The truth is, everybody loves stories about big brands committing a spectacular social media FAIL, and once they discover one it will be tweeted and blogged to death. Particularly juicy ones will be article fodder for some time to come and referenced in corporate seminars on social media best practice and PR training events on how to handle crises. In short, it will not go away.

At Carrot, we advise brands on how best to handle social media crises when they crop up. One of the key concerns of any brand should be to prevent, or quell a firestorm of criticism – rather than start one. One small, completely insignificant tweet, which if recent reports are to be believed, would likely have been completely ignored anyway, has been taken up as an example of social media FAIL and will likely become part of the growing cannon of screw-ups.

This has raised the issue of whether employers are associated with tweets or status updates that their employee posts, if the business is named in the employee’s biog.

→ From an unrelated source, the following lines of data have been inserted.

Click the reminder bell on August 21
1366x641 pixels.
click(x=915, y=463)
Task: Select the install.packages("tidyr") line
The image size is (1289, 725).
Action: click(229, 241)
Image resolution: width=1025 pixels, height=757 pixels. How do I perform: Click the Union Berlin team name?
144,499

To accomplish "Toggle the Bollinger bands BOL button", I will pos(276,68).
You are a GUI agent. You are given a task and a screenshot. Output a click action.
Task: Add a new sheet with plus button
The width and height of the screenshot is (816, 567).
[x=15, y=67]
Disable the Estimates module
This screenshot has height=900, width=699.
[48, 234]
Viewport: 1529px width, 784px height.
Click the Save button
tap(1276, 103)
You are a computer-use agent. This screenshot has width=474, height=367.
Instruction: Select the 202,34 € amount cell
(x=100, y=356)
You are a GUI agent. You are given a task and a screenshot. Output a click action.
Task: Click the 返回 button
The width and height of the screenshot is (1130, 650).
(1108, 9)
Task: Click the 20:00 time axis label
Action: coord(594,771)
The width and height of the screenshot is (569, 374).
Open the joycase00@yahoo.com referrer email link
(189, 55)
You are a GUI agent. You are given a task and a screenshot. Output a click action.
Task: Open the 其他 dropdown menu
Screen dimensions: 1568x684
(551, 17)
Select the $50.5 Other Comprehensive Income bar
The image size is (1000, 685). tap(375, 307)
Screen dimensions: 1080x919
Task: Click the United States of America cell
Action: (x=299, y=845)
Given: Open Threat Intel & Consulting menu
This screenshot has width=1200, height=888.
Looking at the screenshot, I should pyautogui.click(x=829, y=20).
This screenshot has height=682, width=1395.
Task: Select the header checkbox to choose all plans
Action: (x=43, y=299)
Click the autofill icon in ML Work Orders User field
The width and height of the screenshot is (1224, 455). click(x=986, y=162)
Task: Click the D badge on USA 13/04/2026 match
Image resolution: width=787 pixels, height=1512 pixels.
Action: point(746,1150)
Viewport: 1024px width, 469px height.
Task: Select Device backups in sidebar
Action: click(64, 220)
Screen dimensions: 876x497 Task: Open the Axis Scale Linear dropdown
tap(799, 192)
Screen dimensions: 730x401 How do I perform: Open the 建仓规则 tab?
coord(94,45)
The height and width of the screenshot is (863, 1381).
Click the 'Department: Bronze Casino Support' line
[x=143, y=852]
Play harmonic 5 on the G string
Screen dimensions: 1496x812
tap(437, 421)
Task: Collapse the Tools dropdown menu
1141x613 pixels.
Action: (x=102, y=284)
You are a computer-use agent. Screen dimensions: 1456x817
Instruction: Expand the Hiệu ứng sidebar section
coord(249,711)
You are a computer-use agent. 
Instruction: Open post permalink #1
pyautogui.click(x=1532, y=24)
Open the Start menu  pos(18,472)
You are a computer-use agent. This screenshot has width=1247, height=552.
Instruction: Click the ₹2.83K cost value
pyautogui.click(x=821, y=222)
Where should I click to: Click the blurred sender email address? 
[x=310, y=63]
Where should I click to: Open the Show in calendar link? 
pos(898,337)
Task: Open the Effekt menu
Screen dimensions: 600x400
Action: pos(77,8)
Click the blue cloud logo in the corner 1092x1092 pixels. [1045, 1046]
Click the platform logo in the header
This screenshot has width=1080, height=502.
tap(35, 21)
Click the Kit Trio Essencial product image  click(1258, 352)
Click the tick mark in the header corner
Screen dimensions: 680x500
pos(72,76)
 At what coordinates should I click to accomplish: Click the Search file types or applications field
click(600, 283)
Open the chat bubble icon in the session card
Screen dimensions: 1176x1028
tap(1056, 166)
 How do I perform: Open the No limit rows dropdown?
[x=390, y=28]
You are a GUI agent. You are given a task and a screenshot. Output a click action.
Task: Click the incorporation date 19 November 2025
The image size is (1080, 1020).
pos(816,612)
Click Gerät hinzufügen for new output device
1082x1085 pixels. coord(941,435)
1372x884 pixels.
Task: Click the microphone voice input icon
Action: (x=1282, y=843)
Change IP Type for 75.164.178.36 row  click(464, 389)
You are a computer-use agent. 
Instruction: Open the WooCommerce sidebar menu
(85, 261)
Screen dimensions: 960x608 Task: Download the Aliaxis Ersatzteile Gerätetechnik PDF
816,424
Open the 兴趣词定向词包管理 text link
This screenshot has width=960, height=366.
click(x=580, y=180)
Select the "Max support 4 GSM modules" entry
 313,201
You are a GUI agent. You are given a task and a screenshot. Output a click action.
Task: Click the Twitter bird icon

If the employer doesn’t have a policy in place requiring employees to include disclaimers when they associate themselves with their brand over social media, then they should probably consider rectifying that.

Hopefully, the tweeter concerned works for a company that doesn’t care about their employee’s opinion on which shop is better than the other, but how good a job they do when they are actually at work.

And let’s hope the miscreant that dobbed the poor tweeter in gets a clue about how social media actually works.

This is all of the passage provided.